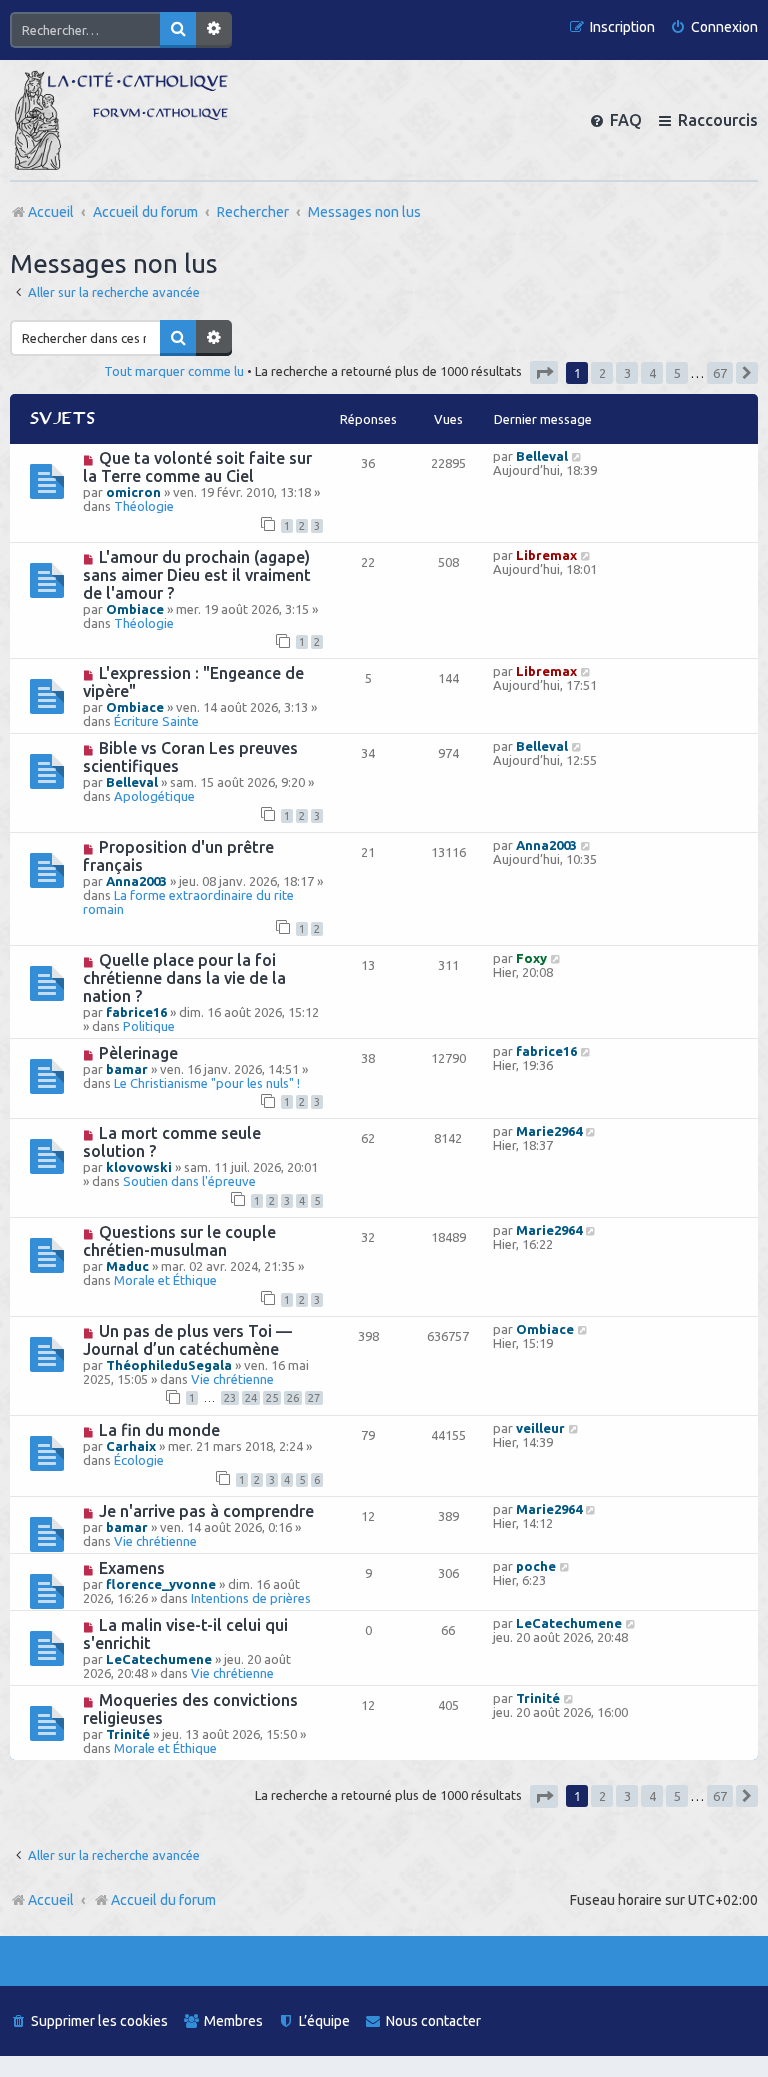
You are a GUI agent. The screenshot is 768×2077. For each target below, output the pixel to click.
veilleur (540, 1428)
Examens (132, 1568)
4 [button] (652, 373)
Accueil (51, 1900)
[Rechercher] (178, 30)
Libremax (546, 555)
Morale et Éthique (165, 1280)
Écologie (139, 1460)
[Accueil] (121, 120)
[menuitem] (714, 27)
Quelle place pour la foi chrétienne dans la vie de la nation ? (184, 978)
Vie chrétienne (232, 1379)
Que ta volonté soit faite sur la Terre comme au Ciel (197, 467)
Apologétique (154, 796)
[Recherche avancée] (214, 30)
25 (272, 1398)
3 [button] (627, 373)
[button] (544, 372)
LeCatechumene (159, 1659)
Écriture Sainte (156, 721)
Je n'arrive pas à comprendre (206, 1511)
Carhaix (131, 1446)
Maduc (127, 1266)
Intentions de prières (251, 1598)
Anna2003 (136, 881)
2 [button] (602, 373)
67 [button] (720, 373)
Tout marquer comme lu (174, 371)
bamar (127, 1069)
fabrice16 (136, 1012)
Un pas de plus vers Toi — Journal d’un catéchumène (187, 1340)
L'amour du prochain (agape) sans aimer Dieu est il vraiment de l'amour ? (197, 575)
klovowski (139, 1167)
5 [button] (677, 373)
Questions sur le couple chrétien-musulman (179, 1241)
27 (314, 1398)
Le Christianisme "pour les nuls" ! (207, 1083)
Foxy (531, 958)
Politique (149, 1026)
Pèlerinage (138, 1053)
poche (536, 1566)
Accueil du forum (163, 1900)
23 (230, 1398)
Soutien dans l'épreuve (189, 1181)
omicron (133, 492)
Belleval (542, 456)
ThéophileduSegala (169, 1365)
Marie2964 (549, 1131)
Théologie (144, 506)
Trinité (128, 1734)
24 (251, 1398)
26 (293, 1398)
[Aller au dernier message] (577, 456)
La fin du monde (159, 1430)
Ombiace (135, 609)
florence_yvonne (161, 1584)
------------
# YOUR GOAL
The answer must consist of the entries above, reproduced word for word, without any pictures.

# RESULT BELOW
You are a GUI agent. The screenshot is 768×2077. For each target below, output the pixel to click.
veilleur (540, 1428)
Examens (132, 1568)
4 [button] (652, 373)
Accueil (51, 1900)
[Rechercher] (178, 30)
Libremax (546, 555)
Morale et Éthique (165, 1280)
Écologie (139, 1460)
[Accueil] (121, 120)
[menuitem] (714, 27)
Quelle place pour la foi chrétienne dans la vie de la nation ? (184, 978)
Vie chrétienne (232, 1379)
Que ta volonté soit faite sur la Terre comme au Ciel (197, 467)
Apologétique (154, 796)
[Recherche avancée] (214, 30)
25 (272, 1398)
3 [button] (627, 373)
[button] (544, 372)
LeCatechumene (159, 1659)
Écriture Sainte (156, 721)
Je n'arrive pas à comprendre (206, 1511)
Carhaix (131, 1446)
Maduc (127, 1266)
Intentions de prières (251, 1598)
Anna2003 (136, 881)
2 [button] (602, 373)
67 [button] (720, 373)
Tout marquer comme lu (174, 371)
bamar (127, 1069)
fabrice16 (136, 1012)
Un pas de plus vers Toi — Journal d’un catéchumène (187, 1340)
L'amour du prochain (agape) sans aimer Dieu est il vraiment de l'amour ? (197, 575)
klovowski (139, 1167)
5 [button] (677, 373)
Questions sur le couple chrétien-musulman (179, 1241)
27 (314, 1398)
Le Christianisme "pour les nuls" ! (207, 1083)
Foxy (531, 958)
Politique (149, 1026)
Pèlerinage (138, 1053)
poche (536, 1566)
Accueil du forum (163, 1900)
23 (230, 1398)
Soutien dans l'épreuve (189, 1181)
omicron (133, 492)
Belleval (542, 456)
ThéophileduSegala (169, 1365)
Marie2964 (549, 1131)
Théologie (144, 506)
Trinité (128, 1734)
24 (251, 1398)
26 (293, 1398)
[Aller au dernier message] (577, 456)
La fin du monde (159, 1430)
Ombiace (135, 609)
florence_yvonne (161, 1584)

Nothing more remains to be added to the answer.